* **Your objective**
Transcribe the listing below only from the line with "Top News (51, 672)" up to and including the line with "Wexelblat's Scheduling Algorithm: Choose".

* **Material to process**
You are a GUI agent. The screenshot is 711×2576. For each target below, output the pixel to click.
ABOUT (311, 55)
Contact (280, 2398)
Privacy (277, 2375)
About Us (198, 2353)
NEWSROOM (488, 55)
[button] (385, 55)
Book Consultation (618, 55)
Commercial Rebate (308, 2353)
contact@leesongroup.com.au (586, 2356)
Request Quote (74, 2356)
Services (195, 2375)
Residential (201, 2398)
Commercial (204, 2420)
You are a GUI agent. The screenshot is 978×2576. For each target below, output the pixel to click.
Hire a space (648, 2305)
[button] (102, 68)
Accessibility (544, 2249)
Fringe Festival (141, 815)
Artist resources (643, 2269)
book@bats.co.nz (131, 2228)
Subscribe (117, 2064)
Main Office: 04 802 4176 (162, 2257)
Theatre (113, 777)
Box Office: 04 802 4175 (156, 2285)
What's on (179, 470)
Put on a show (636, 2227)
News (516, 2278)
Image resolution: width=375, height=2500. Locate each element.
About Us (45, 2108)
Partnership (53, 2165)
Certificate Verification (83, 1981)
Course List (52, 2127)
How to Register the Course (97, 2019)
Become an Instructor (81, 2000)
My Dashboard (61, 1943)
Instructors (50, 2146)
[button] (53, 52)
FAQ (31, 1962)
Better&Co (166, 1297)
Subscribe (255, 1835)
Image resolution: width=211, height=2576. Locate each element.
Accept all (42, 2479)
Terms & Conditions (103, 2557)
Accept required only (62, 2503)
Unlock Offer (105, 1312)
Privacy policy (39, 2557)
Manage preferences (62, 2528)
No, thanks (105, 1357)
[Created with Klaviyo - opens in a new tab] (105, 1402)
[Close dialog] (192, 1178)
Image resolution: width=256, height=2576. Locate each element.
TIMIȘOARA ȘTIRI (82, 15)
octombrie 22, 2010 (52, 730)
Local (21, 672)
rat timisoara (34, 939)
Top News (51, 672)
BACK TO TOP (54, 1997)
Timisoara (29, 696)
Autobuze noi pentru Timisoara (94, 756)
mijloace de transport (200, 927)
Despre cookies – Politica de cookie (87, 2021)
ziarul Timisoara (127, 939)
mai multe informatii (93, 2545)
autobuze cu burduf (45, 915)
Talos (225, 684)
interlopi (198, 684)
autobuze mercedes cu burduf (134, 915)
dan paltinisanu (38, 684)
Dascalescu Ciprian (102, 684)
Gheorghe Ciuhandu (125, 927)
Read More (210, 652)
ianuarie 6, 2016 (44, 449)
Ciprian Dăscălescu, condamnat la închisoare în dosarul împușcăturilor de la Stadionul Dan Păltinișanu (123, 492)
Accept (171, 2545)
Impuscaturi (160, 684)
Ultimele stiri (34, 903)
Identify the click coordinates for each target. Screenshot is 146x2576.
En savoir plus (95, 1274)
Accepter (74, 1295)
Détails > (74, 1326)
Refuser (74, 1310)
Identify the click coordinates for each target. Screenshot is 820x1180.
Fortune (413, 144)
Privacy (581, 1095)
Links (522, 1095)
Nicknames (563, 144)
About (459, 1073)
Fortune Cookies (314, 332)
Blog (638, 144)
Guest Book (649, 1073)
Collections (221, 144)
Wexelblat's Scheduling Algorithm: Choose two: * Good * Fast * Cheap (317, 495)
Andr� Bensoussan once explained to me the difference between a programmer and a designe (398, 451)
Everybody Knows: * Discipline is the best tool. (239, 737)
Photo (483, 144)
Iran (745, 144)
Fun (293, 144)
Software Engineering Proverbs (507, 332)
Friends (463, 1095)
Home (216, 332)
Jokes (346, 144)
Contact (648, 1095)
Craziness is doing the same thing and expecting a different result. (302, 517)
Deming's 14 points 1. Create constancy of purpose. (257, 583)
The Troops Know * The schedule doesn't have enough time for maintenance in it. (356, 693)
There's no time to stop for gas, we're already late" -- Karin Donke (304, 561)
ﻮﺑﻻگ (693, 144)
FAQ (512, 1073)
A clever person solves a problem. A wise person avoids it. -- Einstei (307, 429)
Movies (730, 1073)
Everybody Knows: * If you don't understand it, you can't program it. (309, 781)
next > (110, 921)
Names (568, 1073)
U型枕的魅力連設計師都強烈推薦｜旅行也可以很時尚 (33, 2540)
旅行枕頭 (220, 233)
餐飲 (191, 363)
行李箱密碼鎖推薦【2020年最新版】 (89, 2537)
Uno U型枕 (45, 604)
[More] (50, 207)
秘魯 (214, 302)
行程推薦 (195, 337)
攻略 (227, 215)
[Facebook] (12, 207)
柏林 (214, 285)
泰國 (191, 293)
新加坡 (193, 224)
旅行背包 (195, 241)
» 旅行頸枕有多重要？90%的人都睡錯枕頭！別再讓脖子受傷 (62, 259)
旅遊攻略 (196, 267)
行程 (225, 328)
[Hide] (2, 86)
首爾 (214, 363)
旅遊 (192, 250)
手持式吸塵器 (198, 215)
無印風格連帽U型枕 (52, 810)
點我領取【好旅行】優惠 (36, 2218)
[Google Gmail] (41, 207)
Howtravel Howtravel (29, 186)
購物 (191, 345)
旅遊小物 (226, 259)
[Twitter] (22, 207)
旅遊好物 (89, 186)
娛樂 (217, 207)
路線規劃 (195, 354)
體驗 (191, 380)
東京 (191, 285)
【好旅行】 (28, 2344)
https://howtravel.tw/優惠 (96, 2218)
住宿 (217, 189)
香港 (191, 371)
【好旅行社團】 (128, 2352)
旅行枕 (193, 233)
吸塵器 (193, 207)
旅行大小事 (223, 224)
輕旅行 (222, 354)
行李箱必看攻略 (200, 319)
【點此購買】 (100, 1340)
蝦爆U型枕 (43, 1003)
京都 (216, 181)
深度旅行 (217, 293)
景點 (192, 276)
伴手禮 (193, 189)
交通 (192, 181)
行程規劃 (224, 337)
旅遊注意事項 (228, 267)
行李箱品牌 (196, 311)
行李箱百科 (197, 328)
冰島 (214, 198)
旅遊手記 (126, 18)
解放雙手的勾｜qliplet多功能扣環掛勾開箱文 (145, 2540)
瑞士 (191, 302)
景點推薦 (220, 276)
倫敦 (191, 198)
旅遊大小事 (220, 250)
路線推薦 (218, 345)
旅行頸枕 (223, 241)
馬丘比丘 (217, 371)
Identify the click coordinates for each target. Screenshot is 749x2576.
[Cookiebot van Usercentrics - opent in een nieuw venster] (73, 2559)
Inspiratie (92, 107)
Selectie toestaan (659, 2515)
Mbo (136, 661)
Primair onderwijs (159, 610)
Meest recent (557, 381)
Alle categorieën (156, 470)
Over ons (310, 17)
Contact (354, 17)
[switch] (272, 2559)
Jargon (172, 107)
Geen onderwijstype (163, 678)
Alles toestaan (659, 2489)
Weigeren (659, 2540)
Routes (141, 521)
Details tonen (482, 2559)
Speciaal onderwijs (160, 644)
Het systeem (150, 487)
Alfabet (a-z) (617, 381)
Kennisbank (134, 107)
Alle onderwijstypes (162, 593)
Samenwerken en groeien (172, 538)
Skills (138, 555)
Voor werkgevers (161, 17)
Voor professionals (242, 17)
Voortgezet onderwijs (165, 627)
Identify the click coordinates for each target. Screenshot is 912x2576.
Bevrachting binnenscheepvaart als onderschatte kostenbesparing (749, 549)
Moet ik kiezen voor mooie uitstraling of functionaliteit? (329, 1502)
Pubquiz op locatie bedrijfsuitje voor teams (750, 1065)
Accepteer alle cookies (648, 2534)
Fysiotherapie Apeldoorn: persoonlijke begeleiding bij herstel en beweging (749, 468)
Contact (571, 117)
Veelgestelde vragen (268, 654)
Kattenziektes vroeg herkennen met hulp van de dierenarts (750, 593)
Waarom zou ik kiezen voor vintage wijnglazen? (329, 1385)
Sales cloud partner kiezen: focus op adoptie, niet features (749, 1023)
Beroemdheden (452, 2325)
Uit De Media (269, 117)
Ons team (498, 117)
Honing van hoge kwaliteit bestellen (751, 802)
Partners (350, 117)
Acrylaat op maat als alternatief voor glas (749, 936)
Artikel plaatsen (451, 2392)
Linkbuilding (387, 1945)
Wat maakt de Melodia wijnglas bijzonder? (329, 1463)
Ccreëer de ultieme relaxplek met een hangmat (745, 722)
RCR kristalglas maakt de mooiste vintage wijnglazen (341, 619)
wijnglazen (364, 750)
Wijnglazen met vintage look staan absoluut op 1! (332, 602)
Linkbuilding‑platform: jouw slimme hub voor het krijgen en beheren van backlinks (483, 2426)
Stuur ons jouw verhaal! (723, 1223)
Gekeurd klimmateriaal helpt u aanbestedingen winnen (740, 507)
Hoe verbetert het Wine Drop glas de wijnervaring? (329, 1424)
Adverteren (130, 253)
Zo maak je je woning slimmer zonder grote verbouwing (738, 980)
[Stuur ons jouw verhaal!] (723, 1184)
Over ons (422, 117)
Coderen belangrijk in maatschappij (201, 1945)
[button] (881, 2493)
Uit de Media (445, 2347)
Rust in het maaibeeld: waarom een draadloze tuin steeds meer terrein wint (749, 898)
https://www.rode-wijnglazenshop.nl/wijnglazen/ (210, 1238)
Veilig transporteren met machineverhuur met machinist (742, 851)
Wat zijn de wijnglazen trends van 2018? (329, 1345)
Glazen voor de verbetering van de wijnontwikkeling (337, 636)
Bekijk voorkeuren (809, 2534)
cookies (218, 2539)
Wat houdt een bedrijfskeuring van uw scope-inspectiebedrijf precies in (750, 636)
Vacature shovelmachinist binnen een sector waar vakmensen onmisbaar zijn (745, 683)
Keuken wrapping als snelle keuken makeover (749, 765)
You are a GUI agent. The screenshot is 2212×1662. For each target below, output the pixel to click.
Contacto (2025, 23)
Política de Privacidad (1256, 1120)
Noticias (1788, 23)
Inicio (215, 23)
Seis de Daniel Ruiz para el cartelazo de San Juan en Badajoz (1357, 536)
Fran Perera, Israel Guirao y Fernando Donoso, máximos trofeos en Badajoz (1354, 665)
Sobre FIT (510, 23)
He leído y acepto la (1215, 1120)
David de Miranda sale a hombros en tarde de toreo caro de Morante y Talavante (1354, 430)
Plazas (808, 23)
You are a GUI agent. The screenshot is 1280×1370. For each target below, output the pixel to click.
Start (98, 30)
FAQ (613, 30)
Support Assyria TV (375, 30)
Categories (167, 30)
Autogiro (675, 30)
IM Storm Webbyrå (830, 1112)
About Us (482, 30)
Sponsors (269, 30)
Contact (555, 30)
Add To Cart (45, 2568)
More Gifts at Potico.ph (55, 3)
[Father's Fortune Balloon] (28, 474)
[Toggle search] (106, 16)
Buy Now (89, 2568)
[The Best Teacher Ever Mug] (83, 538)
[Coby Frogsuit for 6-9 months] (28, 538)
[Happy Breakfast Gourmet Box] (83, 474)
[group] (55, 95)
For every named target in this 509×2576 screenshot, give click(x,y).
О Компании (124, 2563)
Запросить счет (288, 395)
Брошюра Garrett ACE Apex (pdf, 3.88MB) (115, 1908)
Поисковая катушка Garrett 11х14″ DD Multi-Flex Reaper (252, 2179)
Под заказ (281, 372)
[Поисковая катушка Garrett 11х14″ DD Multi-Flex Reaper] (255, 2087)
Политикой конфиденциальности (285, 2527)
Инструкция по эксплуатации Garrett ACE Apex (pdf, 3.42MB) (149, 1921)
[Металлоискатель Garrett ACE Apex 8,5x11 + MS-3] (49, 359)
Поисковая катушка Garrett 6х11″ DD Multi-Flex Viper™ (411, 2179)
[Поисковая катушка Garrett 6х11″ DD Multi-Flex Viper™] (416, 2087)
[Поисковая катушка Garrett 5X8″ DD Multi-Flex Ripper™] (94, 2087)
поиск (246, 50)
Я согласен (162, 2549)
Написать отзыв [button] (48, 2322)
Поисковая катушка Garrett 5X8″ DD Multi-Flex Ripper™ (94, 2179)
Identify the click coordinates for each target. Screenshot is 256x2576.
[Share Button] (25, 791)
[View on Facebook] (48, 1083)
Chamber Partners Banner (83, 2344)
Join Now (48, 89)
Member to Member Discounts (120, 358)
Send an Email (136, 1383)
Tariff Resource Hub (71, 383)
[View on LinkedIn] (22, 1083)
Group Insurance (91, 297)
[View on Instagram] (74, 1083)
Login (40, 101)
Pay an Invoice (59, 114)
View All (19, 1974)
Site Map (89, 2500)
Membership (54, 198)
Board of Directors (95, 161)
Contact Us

* **Written response**
Top News (51, 672)
BACK TO TOP (54, 1997)
Timisoara (29, 696)
Autobuze noi pentru Timisoara (94, 756)
mijloace de transport (200, 927)
Despre cookies – Politica de cookie (87, 2021)
ziarul Timisoara (127, 939)
mai multe informatii (93, 2545)
autobuze cu burduf (45, 915)
Talos (225, 684)
interlopi (198, 684)
autobuze mercedes cu burduf (134, 915)
dan paltinisanu (38, 684)
Dascalescu Ciprian (102, 684)
Gheorghe Ciuhandu (125, 927)
Read More (210, 652)
ianuarie 6, 2016 (44, 449)
Ciprian Dăscălescu, condamnat la închisoare în dosarul împușcăturilor de la Stadionul Dan Păltinișanu (123, 492)
Accept (171, 2545)
Impuscaturi (160, 684)
Ultimele stiri (34, 903)
Identify the click coordinates for each target. Screenshot is 146x2576.
En savoir plus (95, 1274)
Accepter (74, 1295)
Détails > (74, 1326)
Refuser (74, 1310)
Identify the click coordinates for each target. Screenshot is 820x1180.
Fortune (413, 144)
Privacy (581, 1095)
Links (522, 1095)
Nicknames (563, 144)
About (459, 1073)
Fortune Cookies (314, 332)
Blog (638, 144)
Guest Book (649, 1073)
Collections (221, 144)
Wexelblat's Scheduling Algorithm: Choose two: * Good * Fast * Cheap (317, 495)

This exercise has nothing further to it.